4 Architectural Views of TOGAF

In 1996, the Clinger Cohen Act was enacted. Cohen Act was enacted, the U.S. federal government legislation, mandatory government agencies to use enterprise architecture theory to build their own IT systems, the most important agencies are the Department of Defense, the Department of the Treasury, the initiative, directly to the level of digitization of government agencies, to rocket-like speed rapid development.

At the same time, the vaunted TOGAF was rapidly evolving, heavily referencing the enterprise architecture theories of government agencies to precipitate a more generalized enterprise architecture methodology.

Currently 80% of the top 50 companies on the Forbes list and 60% of the Fortune 500 companies in the U.S. are using TOGAF theory to improve their IT architecture.

We focus on the 4 TOGAF view types: business architecture, application architecture, data architecture, and technology architecture.

They are the four main parts of the enterprise architecture, which focus on different aspects and functions, but are interrelated and supportive, and together form the overall architecture of the enterprise.

A clear enterprise architecture ensures smooth business processes, reasonable support of information systems, and orderly construction steps.

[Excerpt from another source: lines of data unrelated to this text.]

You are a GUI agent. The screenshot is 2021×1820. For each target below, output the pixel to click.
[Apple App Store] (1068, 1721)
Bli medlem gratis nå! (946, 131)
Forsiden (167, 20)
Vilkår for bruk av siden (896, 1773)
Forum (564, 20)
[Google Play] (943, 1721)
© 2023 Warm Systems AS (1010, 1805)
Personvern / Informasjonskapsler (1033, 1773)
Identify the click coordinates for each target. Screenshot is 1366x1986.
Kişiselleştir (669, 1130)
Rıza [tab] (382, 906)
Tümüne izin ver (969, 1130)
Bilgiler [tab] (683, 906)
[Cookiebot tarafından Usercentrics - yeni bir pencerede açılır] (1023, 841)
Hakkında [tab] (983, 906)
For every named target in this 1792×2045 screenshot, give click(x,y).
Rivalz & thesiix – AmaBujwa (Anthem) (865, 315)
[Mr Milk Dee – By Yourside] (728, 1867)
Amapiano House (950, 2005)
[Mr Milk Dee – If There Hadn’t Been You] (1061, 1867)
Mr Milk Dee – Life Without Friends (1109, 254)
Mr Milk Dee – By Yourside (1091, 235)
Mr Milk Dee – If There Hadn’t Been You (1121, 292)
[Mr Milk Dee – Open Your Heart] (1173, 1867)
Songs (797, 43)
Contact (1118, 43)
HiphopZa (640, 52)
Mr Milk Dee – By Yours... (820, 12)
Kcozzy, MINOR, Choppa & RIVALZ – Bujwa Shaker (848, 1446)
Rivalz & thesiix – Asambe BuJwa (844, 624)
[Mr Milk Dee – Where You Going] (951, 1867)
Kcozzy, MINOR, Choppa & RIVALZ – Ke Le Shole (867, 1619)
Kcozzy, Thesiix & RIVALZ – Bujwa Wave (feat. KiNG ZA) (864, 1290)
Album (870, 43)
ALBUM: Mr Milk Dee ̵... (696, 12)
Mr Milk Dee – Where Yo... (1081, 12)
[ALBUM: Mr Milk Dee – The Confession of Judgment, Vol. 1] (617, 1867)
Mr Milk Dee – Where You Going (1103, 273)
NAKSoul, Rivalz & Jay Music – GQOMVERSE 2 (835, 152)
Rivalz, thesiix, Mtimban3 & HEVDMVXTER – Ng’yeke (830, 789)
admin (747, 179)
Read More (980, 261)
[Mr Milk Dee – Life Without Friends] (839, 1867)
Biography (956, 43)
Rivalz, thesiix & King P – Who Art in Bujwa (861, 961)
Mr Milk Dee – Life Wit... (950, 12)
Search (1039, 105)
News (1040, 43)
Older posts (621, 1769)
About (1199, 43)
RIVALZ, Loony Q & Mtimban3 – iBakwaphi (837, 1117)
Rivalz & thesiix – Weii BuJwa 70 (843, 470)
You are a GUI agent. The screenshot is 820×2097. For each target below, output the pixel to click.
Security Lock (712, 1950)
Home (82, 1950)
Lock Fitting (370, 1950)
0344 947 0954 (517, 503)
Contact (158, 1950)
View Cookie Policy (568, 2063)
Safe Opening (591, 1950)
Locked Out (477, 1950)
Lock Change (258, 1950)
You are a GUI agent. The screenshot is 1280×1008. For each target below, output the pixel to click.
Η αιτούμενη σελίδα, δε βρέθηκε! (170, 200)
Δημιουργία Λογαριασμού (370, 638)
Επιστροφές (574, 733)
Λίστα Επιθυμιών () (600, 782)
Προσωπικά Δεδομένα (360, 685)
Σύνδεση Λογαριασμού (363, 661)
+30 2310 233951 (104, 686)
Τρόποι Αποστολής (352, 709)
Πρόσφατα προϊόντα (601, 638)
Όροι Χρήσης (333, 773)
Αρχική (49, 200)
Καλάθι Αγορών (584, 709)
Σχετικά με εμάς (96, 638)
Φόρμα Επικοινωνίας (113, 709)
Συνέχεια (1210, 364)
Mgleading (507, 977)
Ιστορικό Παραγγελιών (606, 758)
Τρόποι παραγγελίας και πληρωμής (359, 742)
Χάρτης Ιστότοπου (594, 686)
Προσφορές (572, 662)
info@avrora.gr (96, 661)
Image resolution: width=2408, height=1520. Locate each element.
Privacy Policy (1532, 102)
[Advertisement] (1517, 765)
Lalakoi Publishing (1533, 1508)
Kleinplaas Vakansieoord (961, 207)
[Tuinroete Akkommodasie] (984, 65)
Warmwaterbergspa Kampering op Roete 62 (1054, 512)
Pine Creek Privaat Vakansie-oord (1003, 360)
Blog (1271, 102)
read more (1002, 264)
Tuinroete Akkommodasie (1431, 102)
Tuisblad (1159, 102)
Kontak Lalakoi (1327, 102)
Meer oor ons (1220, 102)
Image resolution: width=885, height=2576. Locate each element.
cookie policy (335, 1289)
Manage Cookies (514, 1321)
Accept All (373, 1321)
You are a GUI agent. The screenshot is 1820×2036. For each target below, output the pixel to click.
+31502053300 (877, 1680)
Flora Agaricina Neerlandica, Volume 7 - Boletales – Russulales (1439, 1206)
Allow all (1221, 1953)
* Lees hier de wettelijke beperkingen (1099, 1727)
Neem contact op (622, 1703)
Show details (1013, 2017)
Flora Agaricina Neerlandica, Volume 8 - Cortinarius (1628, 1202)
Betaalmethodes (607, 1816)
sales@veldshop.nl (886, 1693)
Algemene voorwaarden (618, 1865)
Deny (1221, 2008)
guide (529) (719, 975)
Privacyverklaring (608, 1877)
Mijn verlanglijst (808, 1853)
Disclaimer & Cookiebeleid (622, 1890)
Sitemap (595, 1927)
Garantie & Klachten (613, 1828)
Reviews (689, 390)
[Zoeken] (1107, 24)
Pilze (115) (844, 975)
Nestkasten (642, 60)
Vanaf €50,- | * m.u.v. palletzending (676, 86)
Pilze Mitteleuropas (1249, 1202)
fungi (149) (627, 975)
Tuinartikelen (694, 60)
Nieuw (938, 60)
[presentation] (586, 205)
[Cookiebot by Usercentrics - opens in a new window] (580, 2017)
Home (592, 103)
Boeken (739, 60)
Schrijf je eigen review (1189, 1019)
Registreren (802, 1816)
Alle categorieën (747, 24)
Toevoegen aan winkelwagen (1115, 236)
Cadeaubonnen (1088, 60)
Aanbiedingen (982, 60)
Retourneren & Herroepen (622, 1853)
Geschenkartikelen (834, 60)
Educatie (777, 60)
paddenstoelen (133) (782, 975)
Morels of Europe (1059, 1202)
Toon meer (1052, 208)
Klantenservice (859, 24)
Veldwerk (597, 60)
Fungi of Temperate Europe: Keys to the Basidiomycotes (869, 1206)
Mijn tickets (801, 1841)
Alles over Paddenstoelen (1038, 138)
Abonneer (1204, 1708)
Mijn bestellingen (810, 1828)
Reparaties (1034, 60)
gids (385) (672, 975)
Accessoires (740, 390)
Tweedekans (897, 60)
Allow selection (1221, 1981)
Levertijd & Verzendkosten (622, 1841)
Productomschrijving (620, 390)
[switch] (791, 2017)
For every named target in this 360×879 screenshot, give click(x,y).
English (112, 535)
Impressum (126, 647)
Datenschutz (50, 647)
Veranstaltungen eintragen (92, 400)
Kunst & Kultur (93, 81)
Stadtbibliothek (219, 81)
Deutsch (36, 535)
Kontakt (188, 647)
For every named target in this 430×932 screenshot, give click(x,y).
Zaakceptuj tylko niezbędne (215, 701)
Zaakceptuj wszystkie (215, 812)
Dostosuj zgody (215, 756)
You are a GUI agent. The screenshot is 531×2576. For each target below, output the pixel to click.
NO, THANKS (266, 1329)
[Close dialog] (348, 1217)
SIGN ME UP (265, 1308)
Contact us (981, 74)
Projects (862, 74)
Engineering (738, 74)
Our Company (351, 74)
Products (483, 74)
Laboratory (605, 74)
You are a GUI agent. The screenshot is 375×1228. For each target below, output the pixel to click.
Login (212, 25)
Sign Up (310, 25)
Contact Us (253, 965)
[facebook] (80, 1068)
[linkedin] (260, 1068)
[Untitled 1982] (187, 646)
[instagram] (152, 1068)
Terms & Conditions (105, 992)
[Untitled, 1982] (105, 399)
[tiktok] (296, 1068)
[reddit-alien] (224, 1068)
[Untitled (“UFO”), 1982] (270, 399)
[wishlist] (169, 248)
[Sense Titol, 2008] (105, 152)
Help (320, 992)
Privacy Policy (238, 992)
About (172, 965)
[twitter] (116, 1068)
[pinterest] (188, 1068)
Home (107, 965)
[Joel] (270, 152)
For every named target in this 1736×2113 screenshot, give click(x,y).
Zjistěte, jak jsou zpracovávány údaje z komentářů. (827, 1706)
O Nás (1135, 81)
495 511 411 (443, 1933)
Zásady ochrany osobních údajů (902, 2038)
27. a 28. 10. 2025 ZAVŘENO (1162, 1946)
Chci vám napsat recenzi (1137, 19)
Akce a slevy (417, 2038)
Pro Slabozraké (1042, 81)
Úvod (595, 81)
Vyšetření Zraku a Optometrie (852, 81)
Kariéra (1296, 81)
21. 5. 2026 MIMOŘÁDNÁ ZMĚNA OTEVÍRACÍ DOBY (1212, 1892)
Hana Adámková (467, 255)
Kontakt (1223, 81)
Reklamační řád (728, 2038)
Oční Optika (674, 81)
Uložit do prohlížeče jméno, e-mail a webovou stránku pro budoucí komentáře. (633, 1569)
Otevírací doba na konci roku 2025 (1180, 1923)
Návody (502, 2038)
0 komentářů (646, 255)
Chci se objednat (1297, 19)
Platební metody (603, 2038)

Enterprise architecture is an important basis for project decision-making and the foundation for future development of the enterprise.

  • Business Architecture defines that in order to achieve an enterprise's business strategy, an enterprise structurally expresses its business as a comprehensive, multi-dimensional abstract model, including the business model, value streams, business capabilities, business processes, and organizational structure, as well as their relationships to strategy, products, tactics, project execution, and stakeholder relationships.
  • Application architecture defines the structure and behavior of application systems in an enterprise, the relationships between these systems, and how they interface with business processes.
  • Data architecture defines how an organization collects, stores, manages, and uses data and involves the design and implementation of data models, data management, data integration, and governance.
  • Technical architecture defines the structure of IT infrastructure and technical components through which an organization's needs for business, data, and application services can be supported, and they include, but are not limited to, hardware, deployable software packages, networks, technical middleware, communication facilities, computing facilities, and so on.

Through views and perspectives, we can separate concerns and disassemble complex problems so that the complexity of each localization is controlled within an acceptable range. At the same time, the team has a unified architectural cognitive coordinate system, which further contributes to business standardization, and by separating invariant points from change points, we can distill reusable business components and quickly respond to changes in business requirements.

Core Concepts of the Architecture View

Each architecture view contains a set of core concepts through which the entire business system can be dissected layer by layer to systematically understand and manage the overall architecture and ensure coordination and consistency at all levels.

  • Business Architecture: Business Model, Value Streams, Business Capabilities, Business Processes, Organizational Structure.
  • Application architecture: application services, application structure, application interaction.
  • Data architecture: data modeling, database technology.
  • Technology architecture: software deployment, technology components, infrastructure.